Rick Nelson and Claude Peck dispense unasked-for advice about clothing, etiquette, culture, relationships, grooming and more.
CP: They say women fret endlessly about the swimsuit, agonizing over whether there is a design that will turn them from Melissa McCarthy into Bo Derek. It's time for the menfolk to cop to the same level of pre-beach anxiety.
RN: Thank you for ruining what was turning out to be an otherwise lovely, stress-free morning. I suppose your next suggestion is going to involve overhead fluorescent lights, a three-sided mirror and a pair of jammers. Thanks, but no thanks.
CP: I was maybe 8 years old the last time I had a swimsuit I loved. I recently came across a photo of me in it. I can only describe the style as a slightly baggy squarecut, a sort of textured white man-made material, with a red-and-blue striped waistband. Mildly patriotic and altogether winning.
RN: I may have had the same one.

**DATASET RECORDS:**
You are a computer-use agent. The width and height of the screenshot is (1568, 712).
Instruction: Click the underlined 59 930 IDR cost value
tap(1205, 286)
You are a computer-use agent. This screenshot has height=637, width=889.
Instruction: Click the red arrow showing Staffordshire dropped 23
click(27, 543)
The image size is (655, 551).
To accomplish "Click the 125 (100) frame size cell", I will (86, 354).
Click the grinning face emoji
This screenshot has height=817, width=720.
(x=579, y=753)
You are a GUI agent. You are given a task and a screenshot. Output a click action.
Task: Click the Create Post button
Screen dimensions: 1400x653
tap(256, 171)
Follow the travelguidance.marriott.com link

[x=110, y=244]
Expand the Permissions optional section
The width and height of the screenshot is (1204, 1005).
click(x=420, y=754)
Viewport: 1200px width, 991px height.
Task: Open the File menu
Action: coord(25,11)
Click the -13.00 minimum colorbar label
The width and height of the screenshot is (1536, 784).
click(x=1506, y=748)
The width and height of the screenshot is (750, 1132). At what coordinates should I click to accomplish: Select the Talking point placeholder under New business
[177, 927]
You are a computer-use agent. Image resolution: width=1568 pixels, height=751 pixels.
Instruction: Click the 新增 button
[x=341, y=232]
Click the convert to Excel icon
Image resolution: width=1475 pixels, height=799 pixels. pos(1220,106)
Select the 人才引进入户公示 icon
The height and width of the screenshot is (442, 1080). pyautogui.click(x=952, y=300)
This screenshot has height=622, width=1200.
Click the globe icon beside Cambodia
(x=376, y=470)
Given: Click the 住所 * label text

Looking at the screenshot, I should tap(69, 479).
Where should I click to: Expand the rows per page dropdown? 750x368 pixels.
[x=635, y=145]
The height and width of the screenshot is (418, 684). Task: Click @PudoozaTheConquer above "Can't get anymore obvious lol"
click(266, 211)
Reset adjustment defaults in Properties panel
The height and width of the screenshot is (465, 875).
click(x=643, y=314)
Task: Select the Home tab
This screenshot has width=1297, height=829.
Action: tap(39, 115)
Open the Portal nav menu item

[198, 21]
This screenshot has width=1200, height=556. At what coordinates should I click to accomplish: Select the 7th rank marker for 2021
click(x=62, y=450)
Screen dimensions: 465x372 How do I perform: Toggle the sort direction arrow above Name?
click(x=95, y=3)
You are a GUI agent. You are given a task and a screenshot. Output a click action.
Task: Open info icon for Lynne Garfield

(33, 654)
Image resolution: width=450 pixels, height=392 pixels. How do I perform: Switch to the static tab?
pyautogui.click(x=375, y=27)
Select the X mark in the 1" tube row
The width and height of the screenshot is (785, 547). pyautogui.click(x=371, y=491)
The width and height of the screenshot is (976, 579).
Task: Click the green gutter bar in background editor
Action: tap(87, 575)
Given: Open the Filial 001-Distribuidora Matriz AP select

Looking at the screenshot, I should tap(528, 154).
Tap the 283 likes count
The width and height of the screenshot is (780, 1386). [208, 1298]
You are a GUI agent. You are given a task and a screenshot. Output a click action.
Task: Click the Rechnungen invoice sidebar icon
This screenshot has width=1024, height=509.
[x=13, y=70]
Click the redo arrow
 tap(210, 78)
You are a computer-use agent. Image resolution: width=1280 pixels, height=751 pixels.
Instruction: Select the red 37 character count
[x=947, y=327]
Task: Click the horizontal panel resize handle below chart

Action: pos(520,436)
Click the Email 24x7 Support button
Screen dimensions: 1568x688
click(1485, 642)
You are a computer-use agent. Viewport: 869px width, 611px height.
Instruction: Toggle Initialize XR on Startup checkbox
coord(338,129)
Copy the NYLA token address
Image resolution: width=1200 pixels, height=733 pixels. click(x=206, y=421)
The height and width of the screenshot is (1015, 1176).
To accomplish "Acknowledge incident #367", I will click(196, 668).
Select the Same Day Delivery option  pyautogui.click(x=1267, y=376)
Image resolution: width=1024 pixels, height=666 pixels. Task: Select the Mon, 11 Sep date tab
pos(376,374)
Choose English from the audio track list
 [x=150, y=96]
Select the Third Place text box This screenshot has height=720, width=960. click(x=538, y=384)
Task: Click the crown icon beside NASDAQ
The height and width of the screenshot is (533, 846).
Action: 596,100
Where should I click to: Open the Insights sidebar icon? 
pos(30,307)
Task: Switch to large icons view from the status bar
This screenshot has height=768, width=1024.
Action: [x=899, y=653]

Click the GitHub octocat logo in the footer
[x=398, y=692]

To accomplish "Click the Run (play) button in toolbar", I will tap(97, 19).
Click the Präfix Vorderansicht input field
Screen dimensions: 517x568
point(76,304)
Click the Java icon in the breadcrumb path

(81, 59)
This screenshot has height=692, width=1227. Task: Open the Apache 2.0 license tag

**USING THE INFORMATION:**
(1) In the swimsuit passage, what kind of waistband did the swimsuit CP loved as a child have?
(2) Continue the swimsuit passage from its last line.

**ANSWERS PROVIDED:**
(1) A red-and-blue striped waistband.

(2)
CP: I wore it with pride on family outings to Tower Road beach on Lake Michigan. It's been downhill ever since.
RN: The swimsuit of my youth only revives feelings of humiliation. It was my junior-high AAU swim team's Speedo, and I'm ashamed to say that the pattern was called "Purple Island Bug." I only remember the name, these 40 years later, because it was so traumatizing.
CP: Permanently scarred, I tell you. That's what I was when, along with scores of other grade-schoolers, I was issued a black "tank suit" for wintertime swim lessons at the high school's indoor pool. In that belittling outfit, I mainly recall shivering at water's edge.